Un tempo, prima della fotografia digitale e degli smartphone, si usava conservare le foto ricordo in album, talvolta gelosamente custoditi per generazioni. Battesimi, matrimoni, compleanni, vacanze, o semplicemente sereni momenti di vita familiare, costituivano il filo conduttore di queste raccolte.
Per alcune persone invece, i ricordi da conservare erano di ben altro genere.
“L’ultimo ebreo di Vinnitsa” è una fotografia sconvolgente per diversi motivi. Non solo perché si vede un uomo nell’attimo immediatamente precedente la sua morte, non solo perché è evidente che quest’uomo finirà sopra un mucchio di cadaveri, altri esseri umani assassinati prima di lui. Sconvolge la naturalezza con cui i commilitoni del boia assistono allo spettacolo, l’espressione neutra del tiratore, che Hannah Arendt, nel suo libro “La banalità del male”, così commenta:
“Potevano guardare un taglio di capelli da barbiere invece dello spietato sterminio di innocenti. Gli esseri umani possono adattarsi a sopportare quasi tutto, ma nel farlo, a volte perpetuano il male. La morte dell’empatia umana è uno dei primi e più indicativi segni di una cultura che sta per cadere nella barbarie”.
Sconvolge lo sguardo della vittima, l’unico dove è possibile leggere una fierezza che nessuna arma può scalfire.
La fotografia doveva probabilmente essere uno specie di trofeo per il boia, che la conservava in un album, dopo avervi scritto sul retro “L’ultimo ebreo di Vinnitsa”. Il soldato apparteneva alle Einsatzgruppen D, squadre della morte paramilitari organizzate dalle SS naziste. La fotografia fu scattata nel 1942, durante il terzo e ultimo atto del massacro che portò allo sterminio della quasi totalità degli ebrei di Vinnitsa, una città dell’Ucraina.
Vinnitsa nel 1942
Per molto tempo l’immagine è stata datata al 1941, quando ci furono i primi due rastrellamenti di ebrei (16 e 22 settembre), durante i quali ne furono uccisi prima ventiquattromila e poi ventottomila.
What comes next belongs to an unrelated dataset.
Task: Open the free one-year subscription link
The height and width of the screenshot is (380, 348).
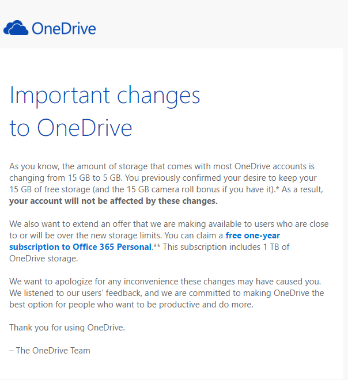Action: 252,235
A testimoniare la barbarie degli avvenimenti, e a fare un conto approssimativo delle vittime, fu proprio un ufficiale tedesco, il tenente della Wehrmacht Erwin Bingel, incaricato di disporre un sistema di guardia attorno alle ferrovie e all’aeroporto.
Bingel e i suoi uomini assistettero ad uno spettacolo terrificante: tutti gli ebrei convocati con la scusa di un censimento venivano uccisi davanti a delle fosse già scavate in precedenza. Quelli che arrivavano dopo, dovevano gettare calce sopra i corpi dei caduti, alcuni non ancora morti. Donne, bambini, anziani. Nessuno fu risparmiato.
Le vittime ebree di Vinnitsa
Nel 1942, altri seimila ebrei furono giustiziati, questa volte dalle milizie ucraine, addestrate e comandate sempre dalle SS naziste. Certo non può essere di consolazione, ma il soldato tedesco che con tanta spavalderia aveva descritto il genocidio di un popolo con quattro parole si era sbagliato:
qualche ebreo di Vinnitsa riuscì a salvarsi.
Memorie di un olocausto che non possono e non devono essere dimenticate.